Raw data Start Marker
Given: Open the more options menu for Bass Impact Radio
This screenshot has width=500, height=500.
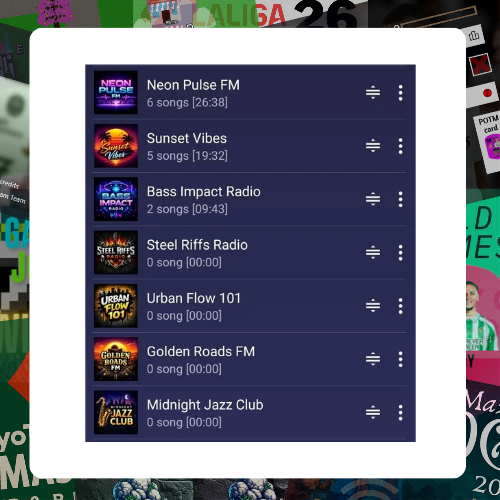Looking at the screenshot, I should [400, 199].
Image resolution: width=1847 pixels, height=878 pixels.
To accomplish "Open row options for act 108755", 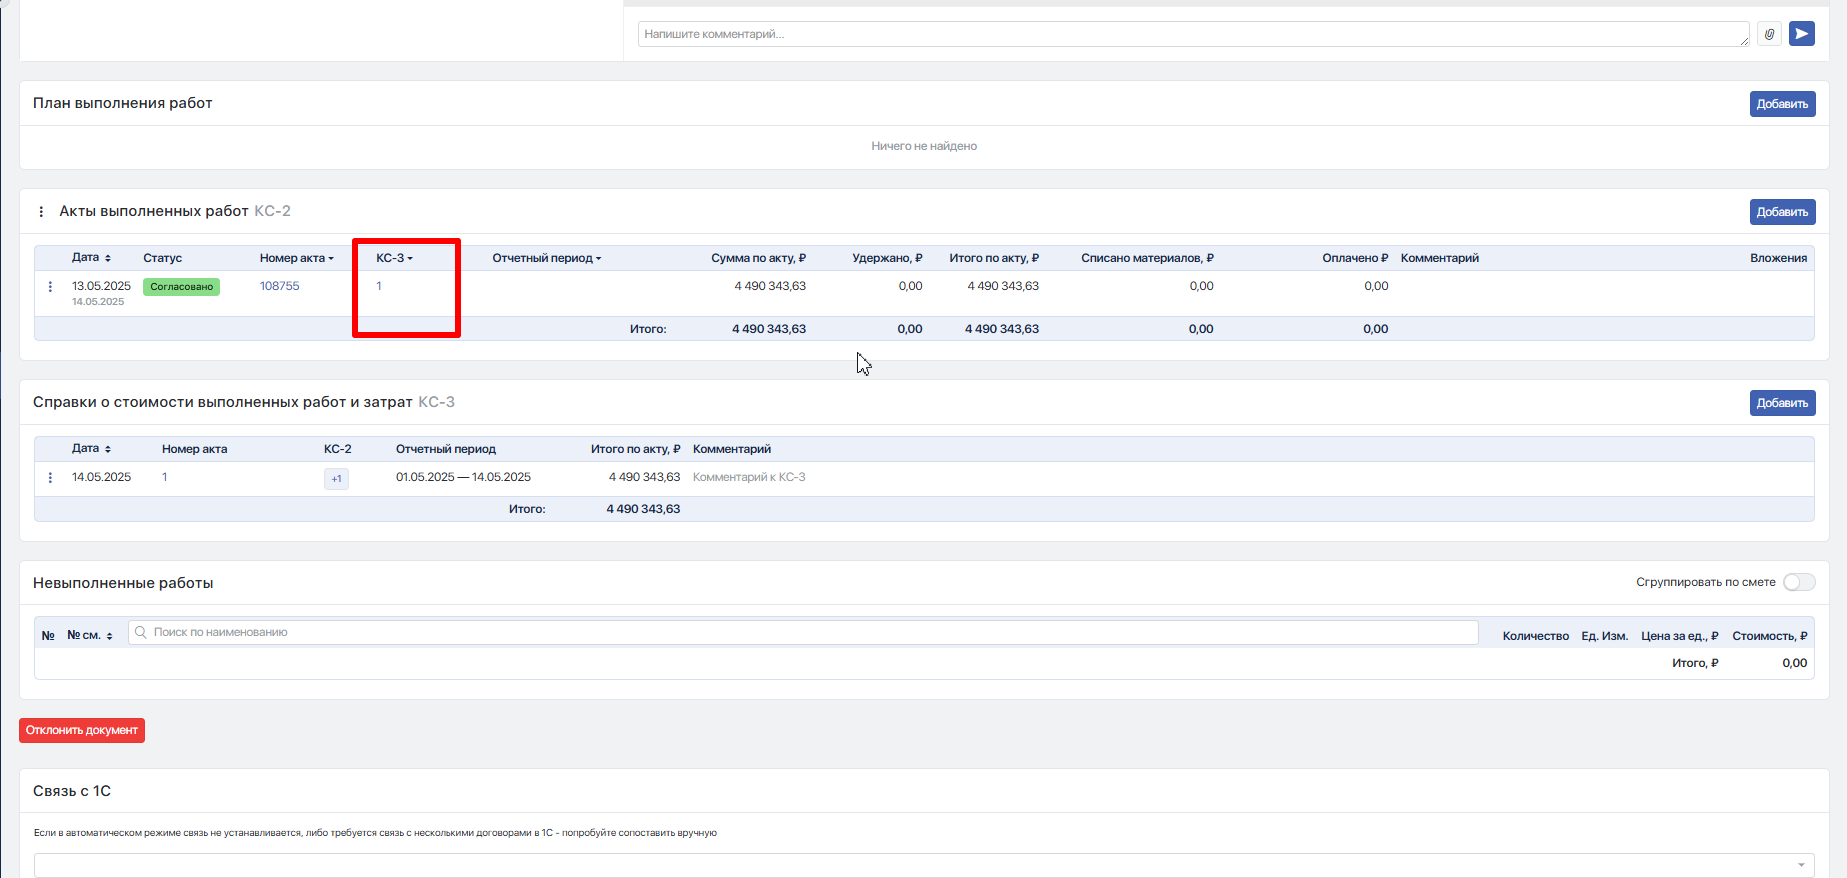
Raw data End Marker
Task instructions | Drop the pictures, then write out only the lines running from the one containing "Image resolution: width=1847" through the last line above, both included, exactly.

Reply to the exercise |
Image resolution: width=1847 pixels, height=878 pixels.
To accomplish "Open row options for act 108755", 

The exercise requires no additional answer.